自分の遺伝子を公開せずに親子関係を証明できないだろうかと考えている。一つの方法として、親はそれぞれ卵子と精子を提出してそれを体外受精させ新しい生命を誕生させる。その新しい生命と証明したい子どもの間に兄弟の関係があるかを遺伝子調査で判別するという方法で可能ではないかと思っている。
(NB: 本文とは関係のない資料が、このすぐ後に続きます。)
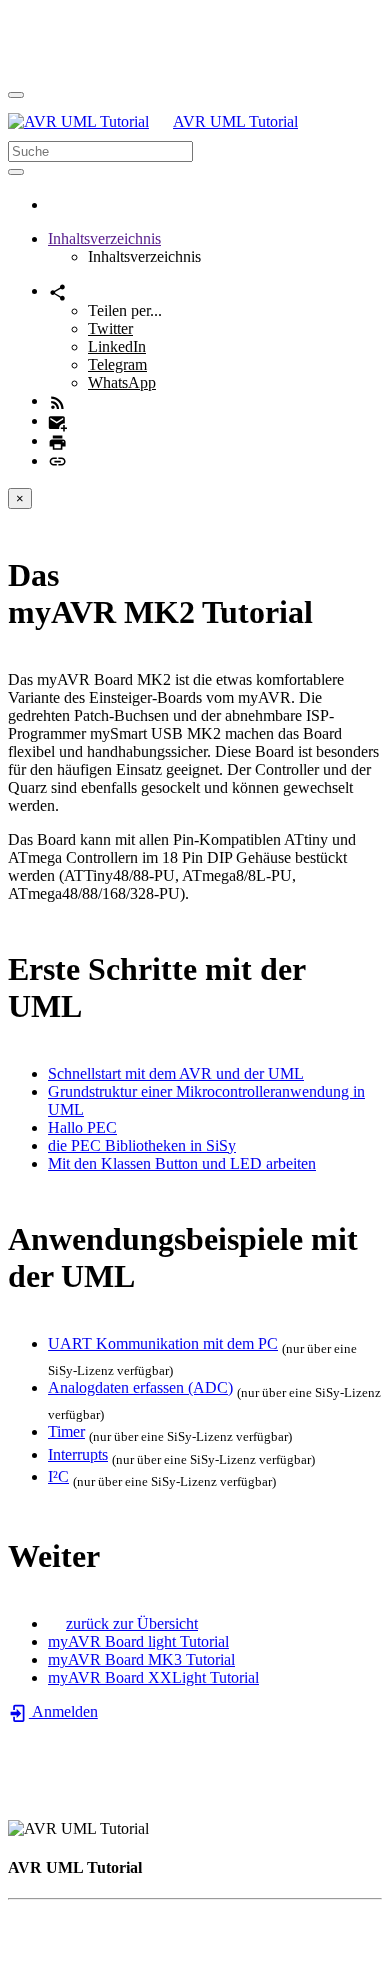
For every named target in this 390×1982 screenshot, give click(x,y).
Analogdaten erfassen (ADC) (140, 1387)
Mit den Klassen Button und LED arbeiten (182, 1163)
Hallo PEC (82, 1127)
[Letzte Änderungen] (57, 400)
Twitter (110, 328)
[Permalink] (57, 460)
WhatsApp (122, 382)
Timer (66, 1431)
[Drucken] (57, 440)
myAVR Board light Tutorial (138, 1641)
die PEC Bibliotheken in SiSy (142, 1145)
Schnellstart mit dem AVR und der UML (176, 1073)
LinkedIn (117, 346)
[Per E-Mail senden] (57, 420)
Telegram (117, 364)
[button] (104, 238)
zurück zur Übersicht (132, 1623)
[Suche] (16, 172)
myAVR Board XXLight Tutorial (153, 1677)
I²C (58, 1476)
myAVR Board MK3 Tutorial (141, 1659)
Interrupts (78, 1454)
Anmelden (63, 1711)
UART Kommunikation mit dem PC (163, 1343)
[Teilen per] (57, 290)
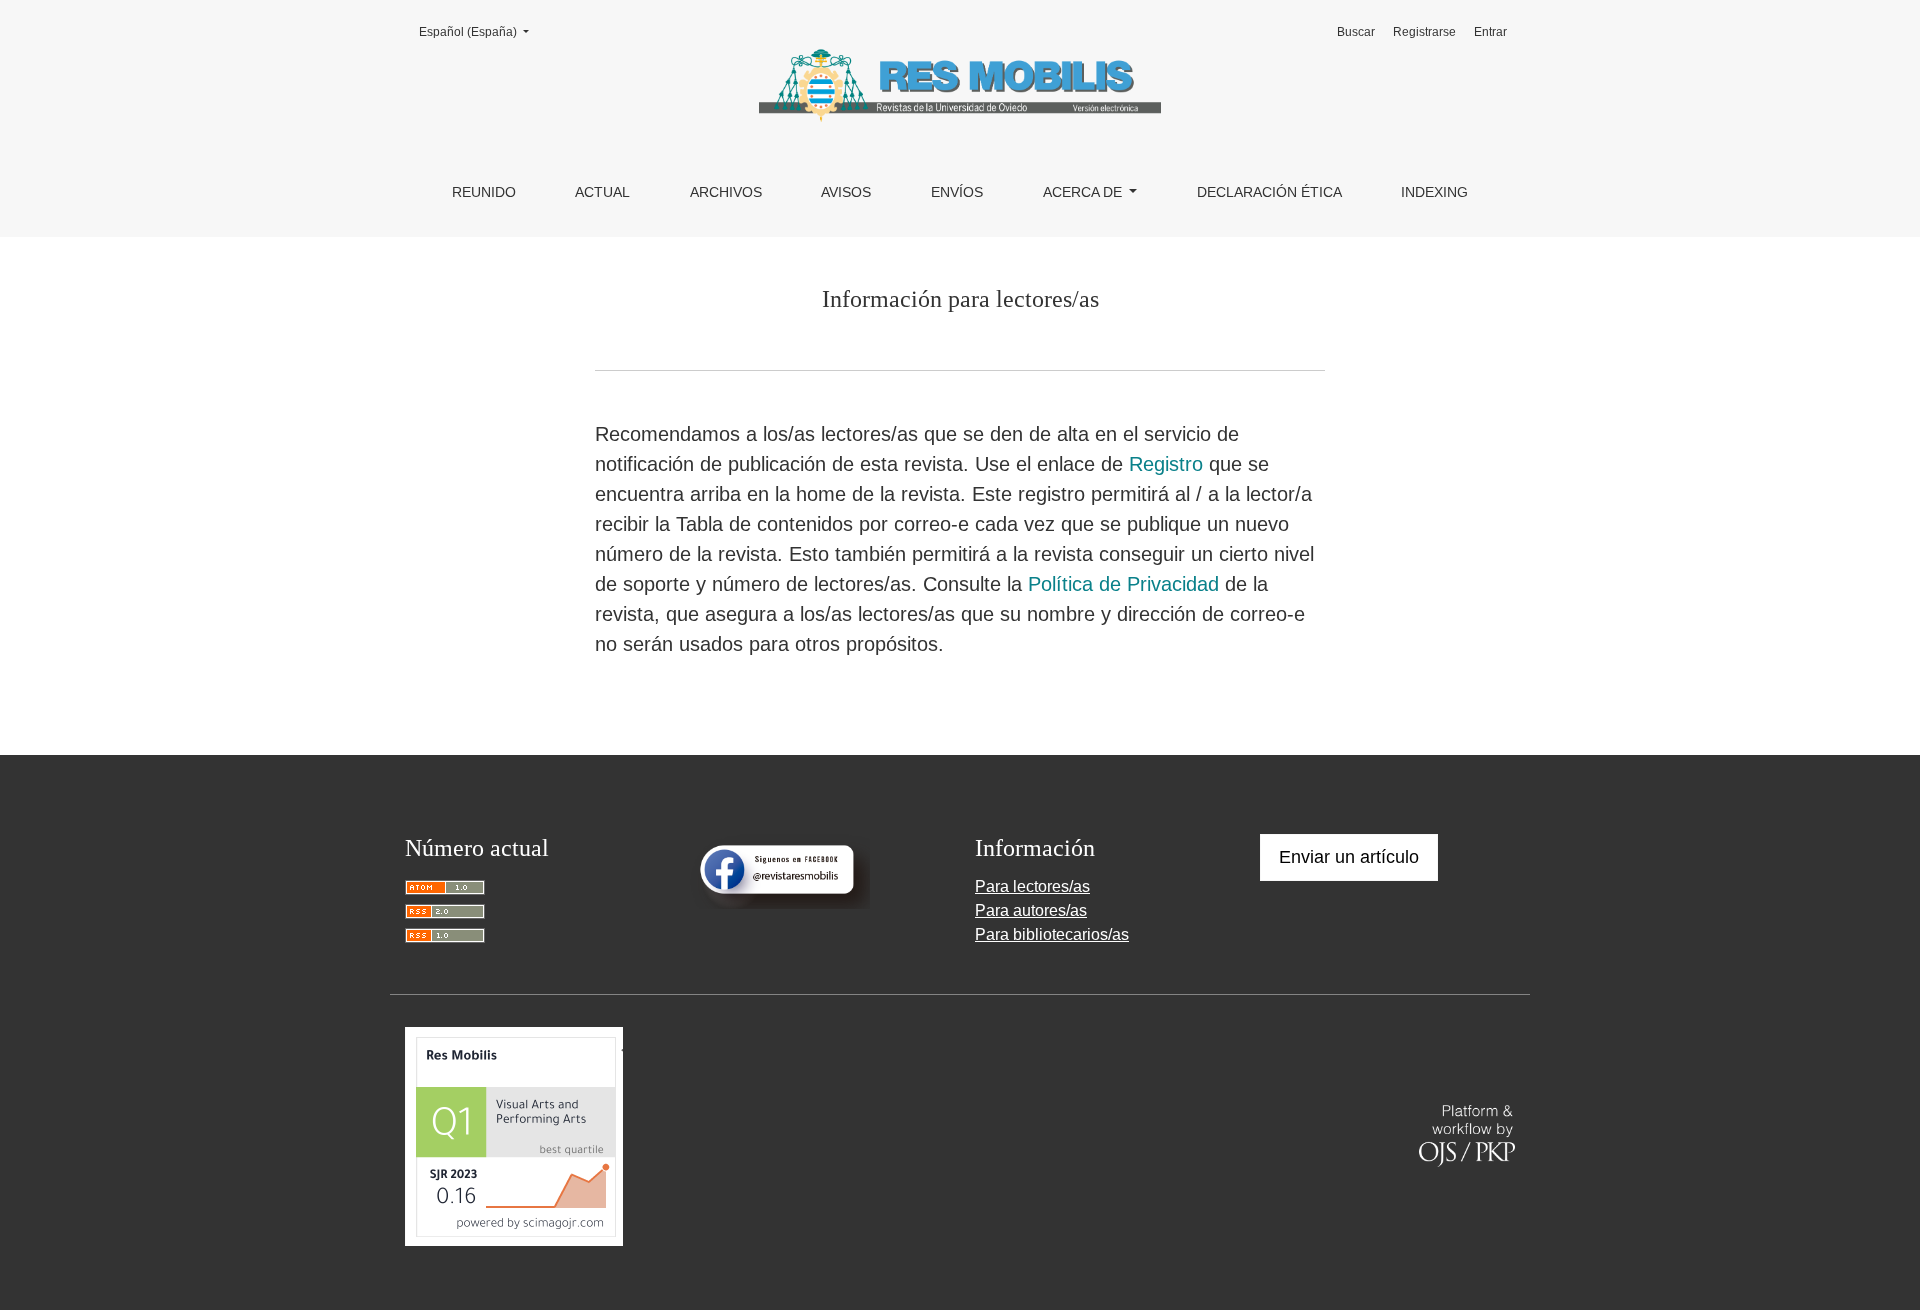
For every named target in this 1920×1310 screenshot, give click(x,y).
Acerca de (1084, 192)
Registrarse (1424, 32)
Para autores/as (1031, 910)
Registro (1166, 464)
— 吉村 優(Yuu YOSHIMURA) (@_yyu_) 2017年3月17日
このツイートを見て、
そんな非倫理的なことをしなくても、子供の各染色体対は父母から1本ずつ受け継いでいるはずなので、染色体のハッシュを取れば良いのでは。 https://t.co/3A9dgqGW11
— kusanoさん@がんばらない (@kusano_k) 2017年3月17日
こうツイートしたら、「DNAの複製にはエラーがあるからハッシュでは無理」「そもそも交叉があるのでは」と言われた。そもそも、DNAでの親子鑑定が何を調べているのかも知らなかったので、整理する。DNAを秘匿したまま親子関係を証明する方法はあるのだろうか?
参考文献
http://www.rocus.co.jp/faq/faq.htm
DNA親子鑑定をしている会社のFAQ。値段とか「裁判でも使えます」とかのアピールはどこの会社も書いているけど、原理などがあまり書かれていない。このサイトには詳しく書かれていた。
図解入門よくわかる分子生物学の基本としくみ[第2版] (図解入門メディカルサイエンスシリーズ)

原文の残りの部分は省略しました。